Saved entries
______
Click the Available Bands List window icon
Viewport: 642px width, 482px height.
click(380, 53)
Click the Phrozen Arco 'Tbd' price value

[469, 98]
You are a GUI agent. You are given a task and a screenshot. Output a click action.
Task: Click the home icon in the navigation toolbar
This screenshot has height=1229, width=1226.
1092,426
______
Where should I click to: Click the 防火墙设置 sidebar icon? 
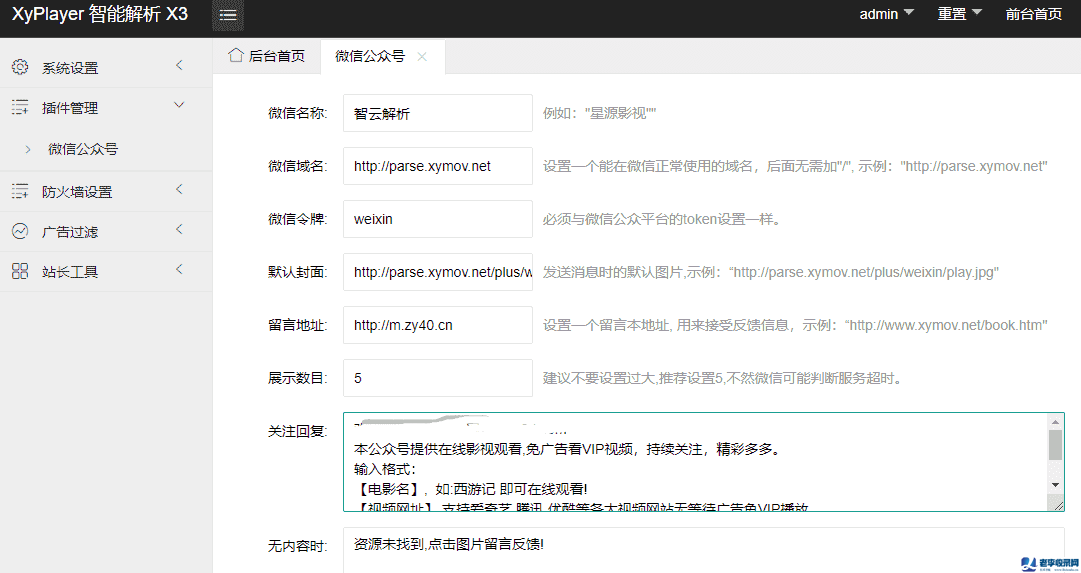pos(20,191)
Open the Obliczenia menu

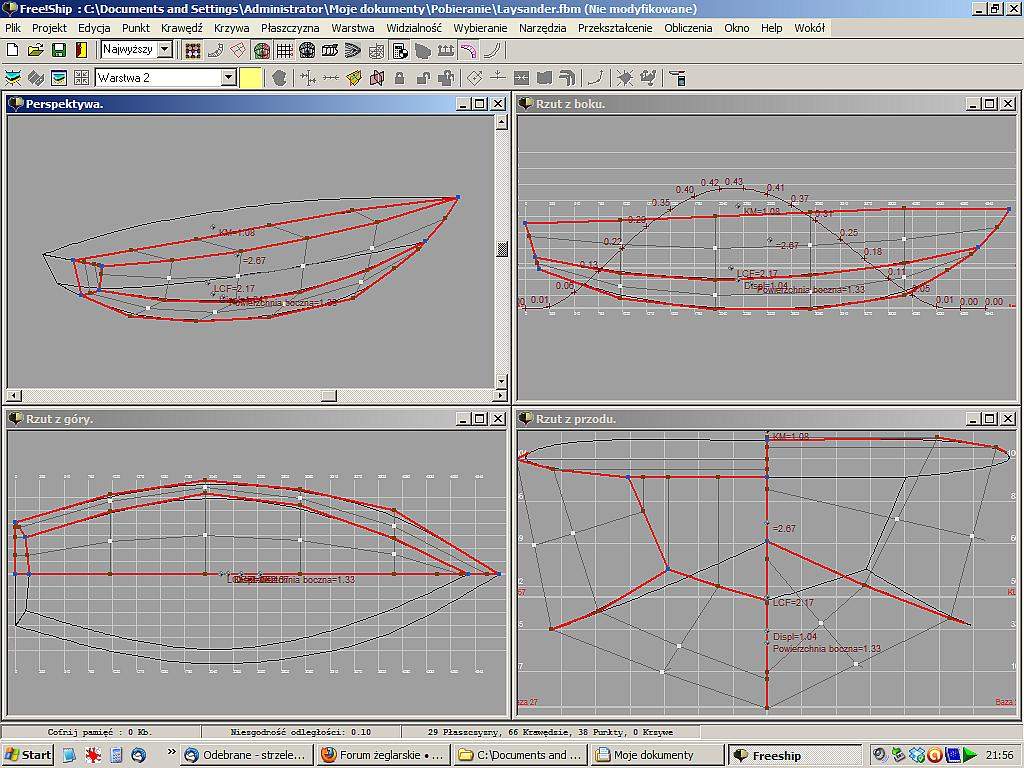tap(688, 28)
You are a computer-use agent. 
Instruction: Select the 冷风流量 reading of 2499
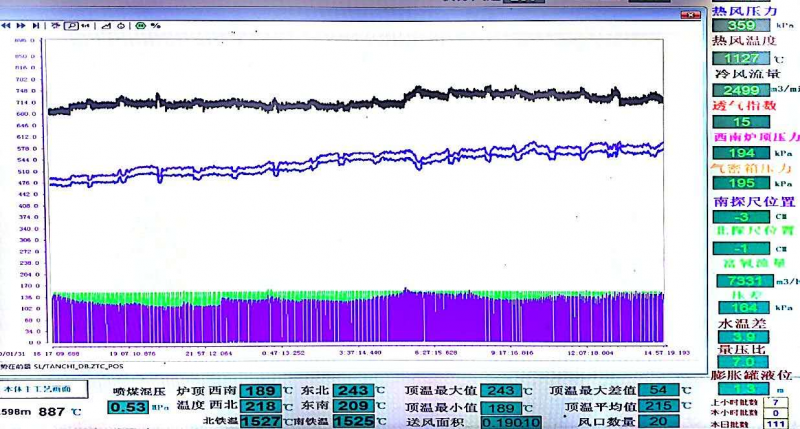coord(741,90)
______
Your objective »
How many lines in the data contain the string "agent"? Respond with the number only.

Completed exercise »
2